*Soal Latihan*
1 – Menurut teks tentang masuknya Islam ke Nusantara, dalam karya apa Abdul Rabbih mendokumentasikan surat kedua?
2 – Tuliskan ulang secara persis bagian teks tentang masuknya Islam ke Nusantara dari "Potongan surat tersebut" sampai dengan "masa Khulafaur Rasyidin.".

━━━━━ Halaman

Dan untuk surat yang kedua dikirimkan kepada _Khalifah Umar bin Abdul-Aziz_ (berkuasa 717– 720 M). Surat kedua didokumentasikan oleh Abdul Rabbih (860-940 M) dalam karyanya Al-Iqdul Farid.
Potongan surat tersebut berbunyi: "Saya ingin Anda mengirimkan kepada saya seseorang yang dapat mengajarkan Islam kepada saya, dan menjelaskan kepada saya hukum-hukumnya.”
Ahli sejarawan _SQ Fatimi_ memperkirakan surat-surat itu diterima Khalifah sekira tahun 100H/717M. Dua surat itu bisa dikatakan sebagai titik awal Islam masuk ke Nusantara meskipun juga Raja Sriwijaya beserta jajaran pemerintahannya sudah berinteraksi dengan para pedagang Islam yang datang ke Nusantara.
Bahkan berdasarkan penelitiannya, sejarawan _Nicko Pandawa_ menyakatan sebenarnya ajaran luhur Islam sudah masuk ke Nusantara sejak masa Khulafaur Rasyidin.
Ini menunjukkan Islam masuk ke Indonesia awal-awal beradaban Islam (abad ke-7); bukan abad ke-13 seperti yang dinyatakan Penasehat Urusan Pribumi untuk pemerintah kolonial Hindia Belanda si _Christiaan Snouck Hurgronje_ yang kadung diadopsi dalam buku pelajaran sejarah di sekolah-sekolah.

━━━━━━━━━━
━━━━━ Daftar Baris

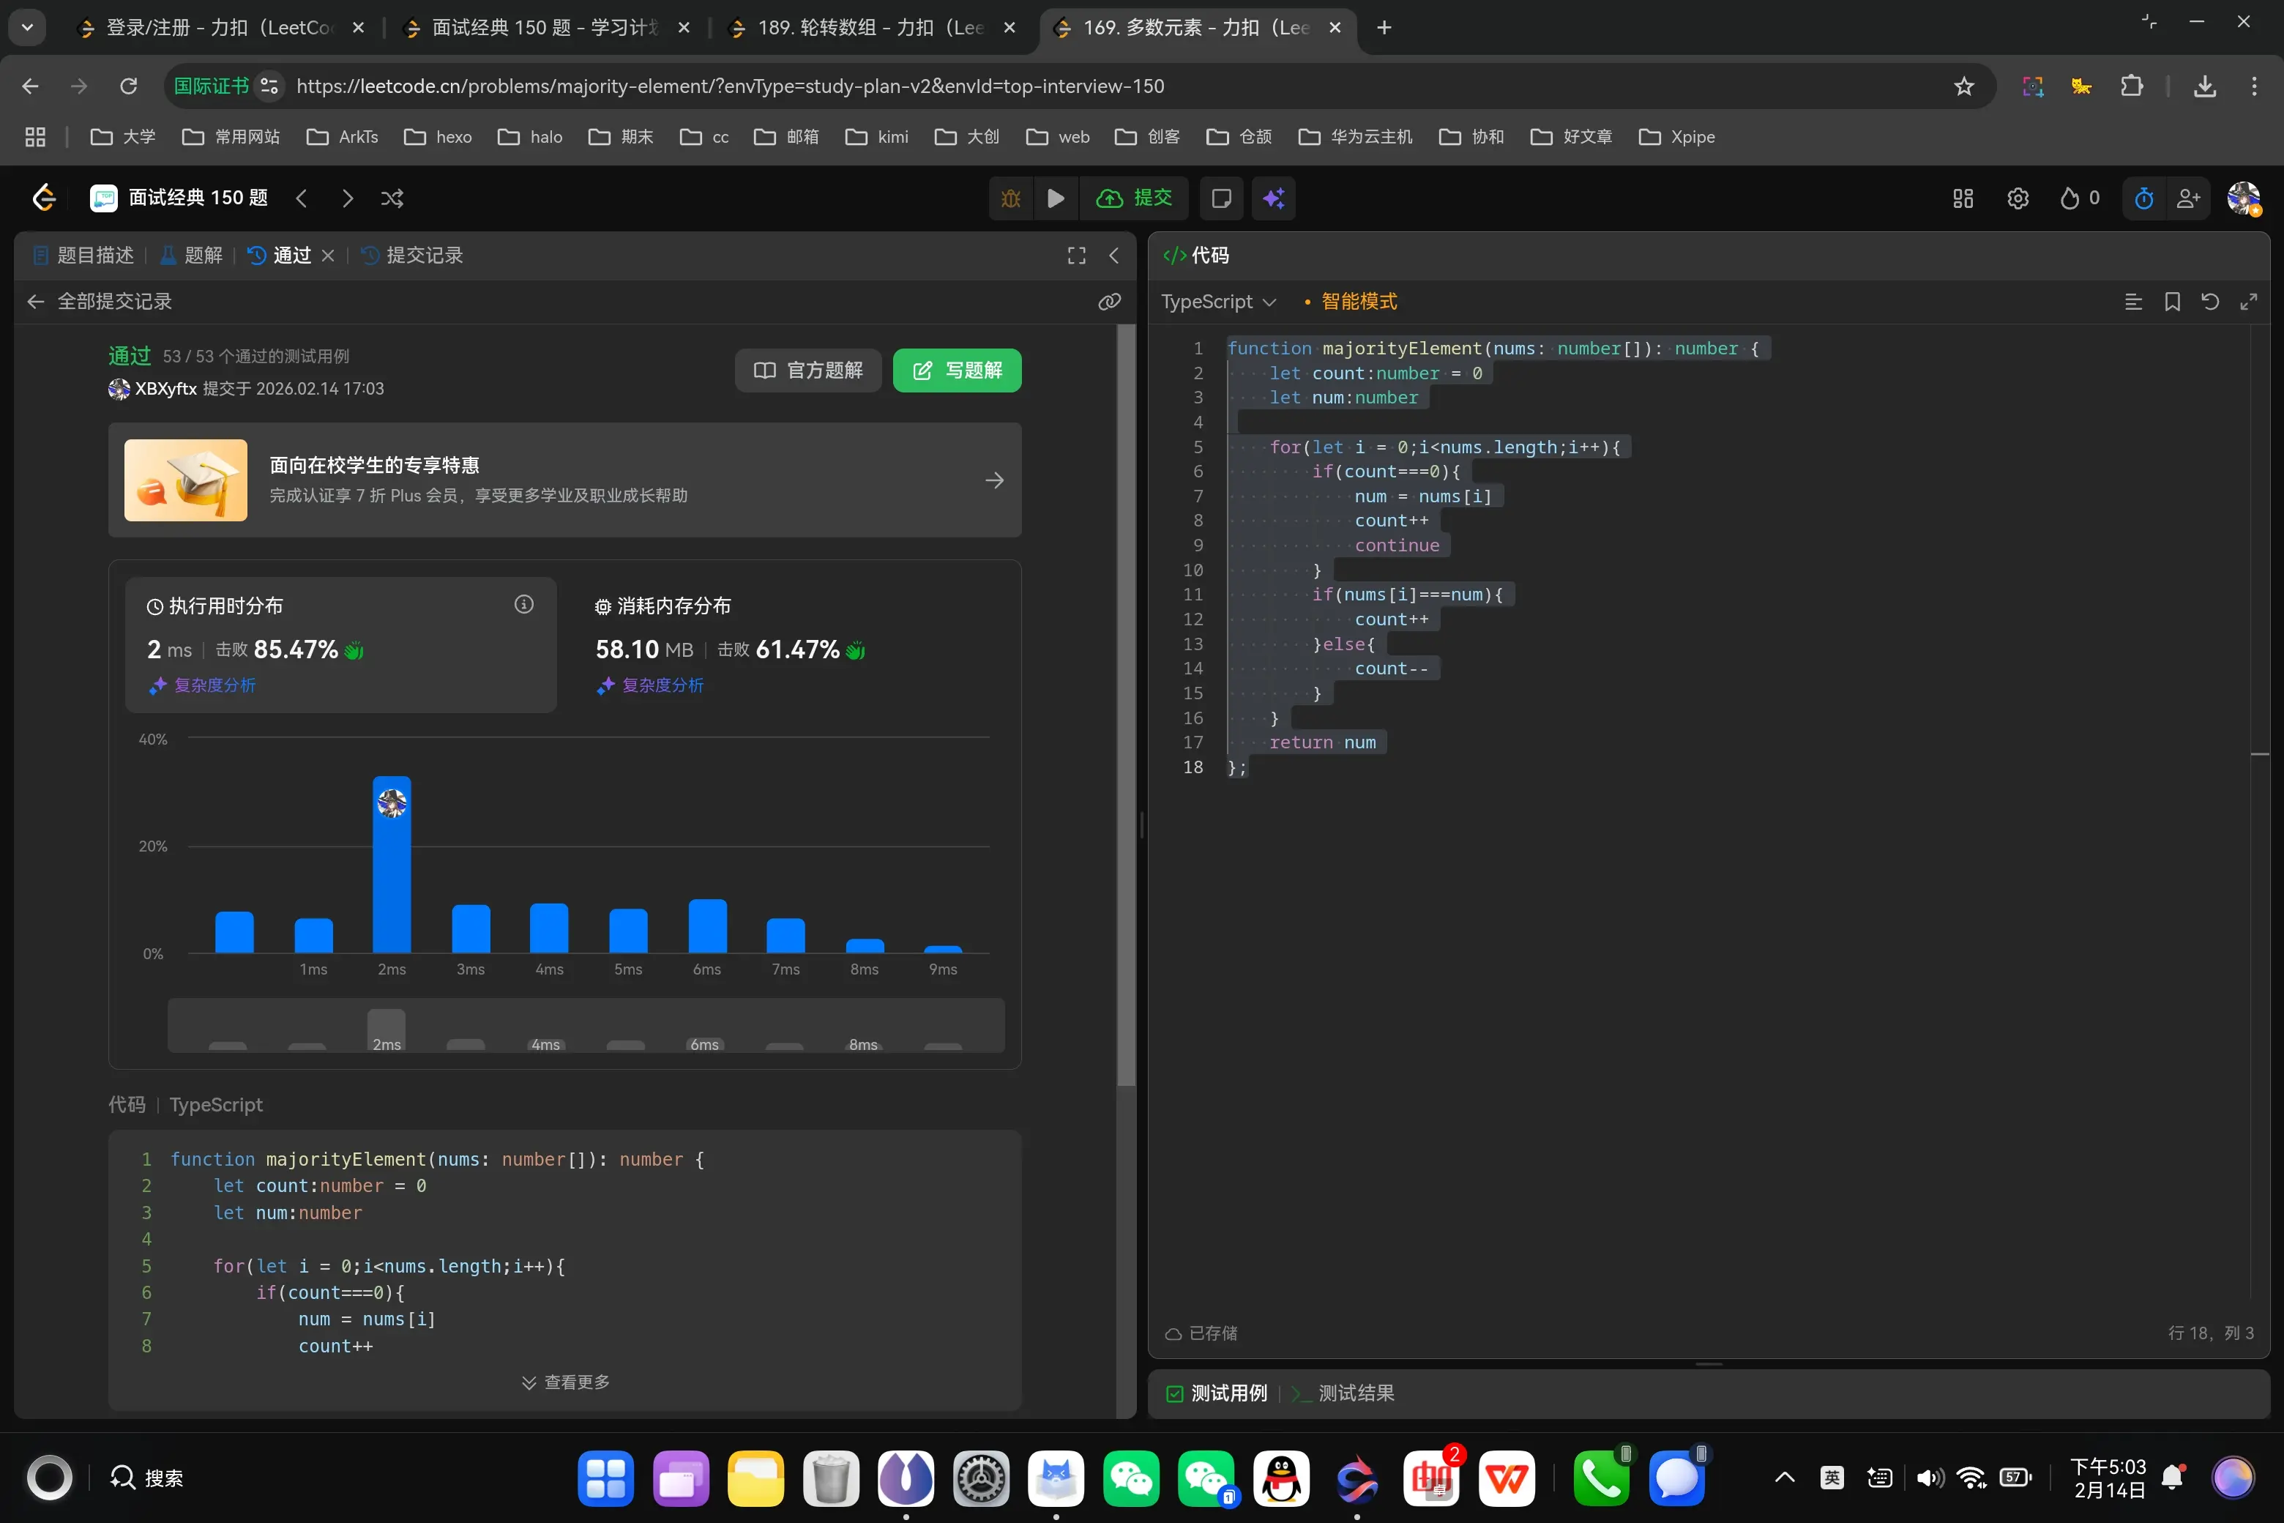
Task: Expand code editor to fullscreen
Action: (x=2248, y=302)
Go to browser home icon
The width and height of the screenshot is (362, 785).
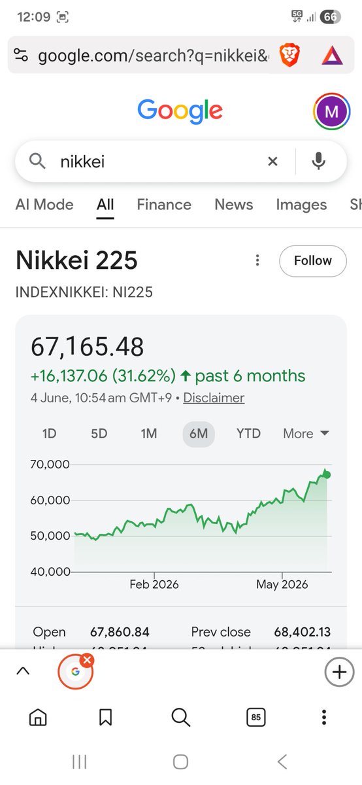[x=39, y=718]
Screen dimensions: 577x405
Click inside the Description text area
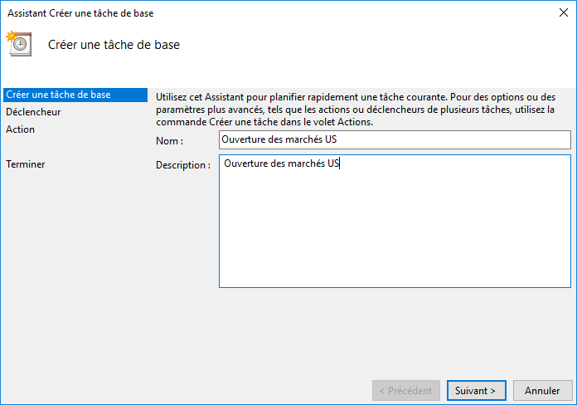click(x=395, y=221)
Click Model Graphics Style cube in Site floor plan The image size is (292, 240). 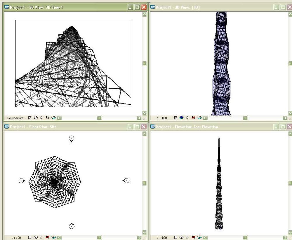(x=36, y=237)
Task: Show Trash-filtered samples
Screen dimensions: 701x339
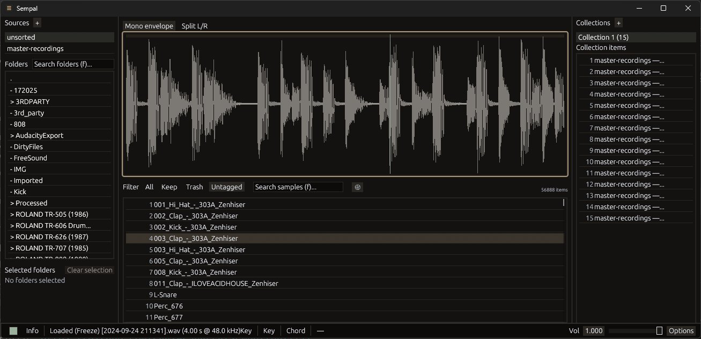Action: [194, 187]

━━━━━━━━━━

*Jawaban yang Diharapkan*
1 – Al-Iqdul Farid.

2 –
Potongan surat tersebut berbunyi: "Saya ingin Anda mengirimkan kepada saya seseorang yang dapat mengajarkan Islam kepada saya, dan menjelaskan kepada saya hukum-hukumnya.”
Ahli sejarawan _SQ Fatimi_ memperkirakan surat-surat itu diterima Khalifah sekira tahun 100H/717M. Dua surat itu bisa dikatakan sebagai titik awal Islam masuk ke Nusantara meskipun juga Raja Sriwijaya beserta jajaran pemerintahannya sudah berinteraksi dengan para pedagang Islam yang datang ke Nusantara.
Bahkan berdasarkan penelitiannya, sejarawan _Nicko Pandawa_ menyakatan sebenarnya ajaran luhur Islam sudah masuk ke Nusantara sejak masa Khulafaur Rasyidin.